OREANDA-NEWS. March 18, 2010. Estonia’s gross domestic product grew 2.5% in the fourth quarter of 2009 compared to the third quarter – the first quarter-on-quarter growth since 2007 and a signal that Estonia’s economy is recovering from the downturn, reported the press-centre of Nordea.

Year-on-year, the economy shrank -9.5% in the last quarter, which is a distinctly smaller contraction than the -14.1% for the year.

The GDP figures for 2009 attest to the fact that the Estonian economy has begun slowly returning to growth, a half-year after its European export partners. “We see economic recovery as being powered this year by export. Consumer spending and corporate investments continue to be weak even though the year-on-year numbers show growth due to the low comparative data from last year,” said Nordea Bank’s chief economist Tonu Palm.
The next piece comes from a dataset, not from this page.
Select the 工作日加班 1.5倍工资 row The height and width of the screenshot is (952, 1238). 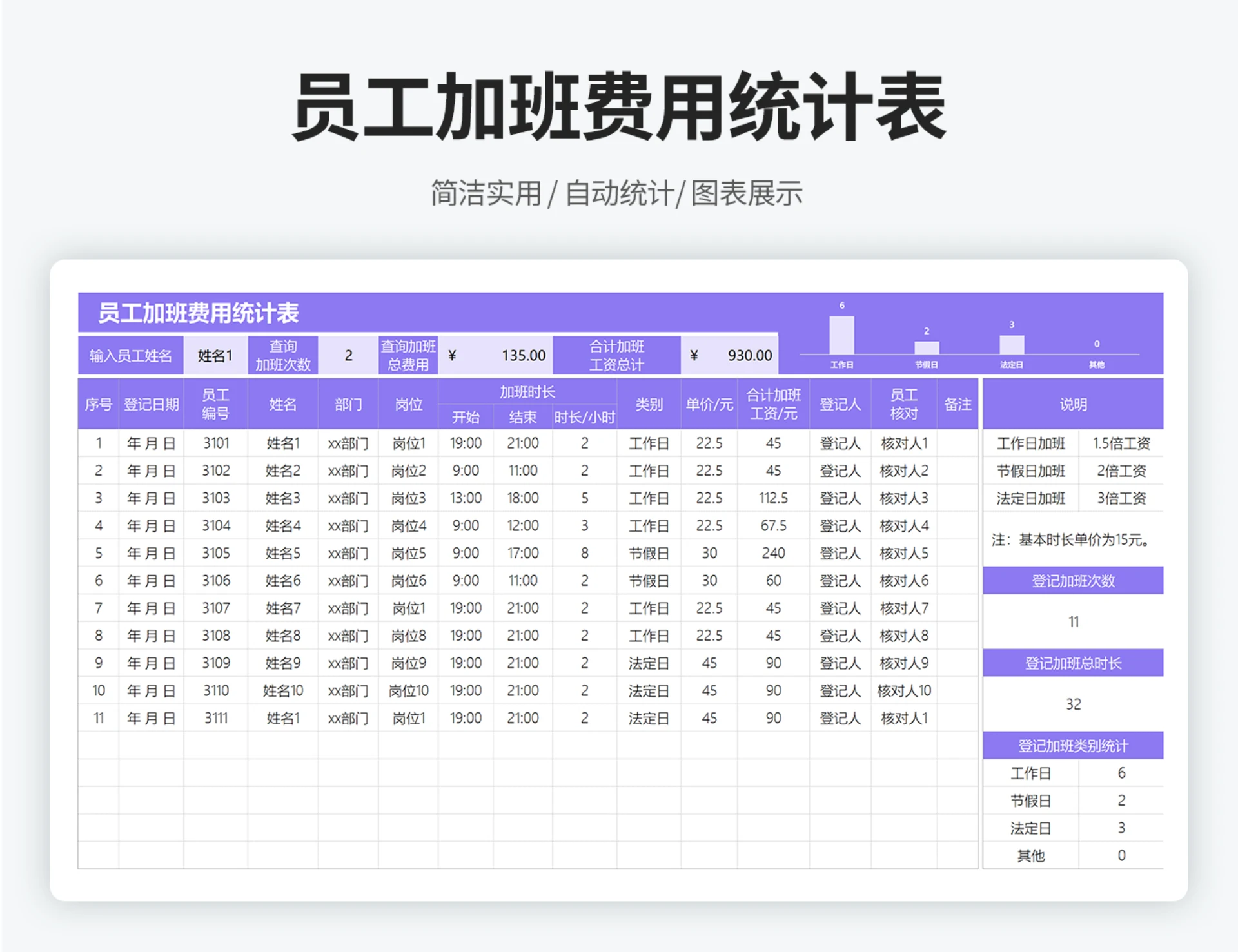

For 2010, Nordea forecasts that economic growth will remain at the same level and we expect more positive results only in 2011. “We are not expecting demand to recover quickly in Europe. Estonia has an open economy and responds to growth in foreign demand with a lag time. Above all, pressure on internal demand comes from the weak labour market, low consumer confidence and weak loan growth. For Estonia this points more to slow but balanced growth, which is a good result compared to other European countries. For the next few years, GDP and its primary components will remain under the peak in 2007,” said Palm.

According to Statistics Estonia, Estonian GDP in 2009 dropped 14.1% year-on-year. As with Estonia’s neighbours to the north, the greatest decline occurred in the first half of the year – in the second quarter, Estonia’s GDP dropped 16.1% compared to Q2 2008.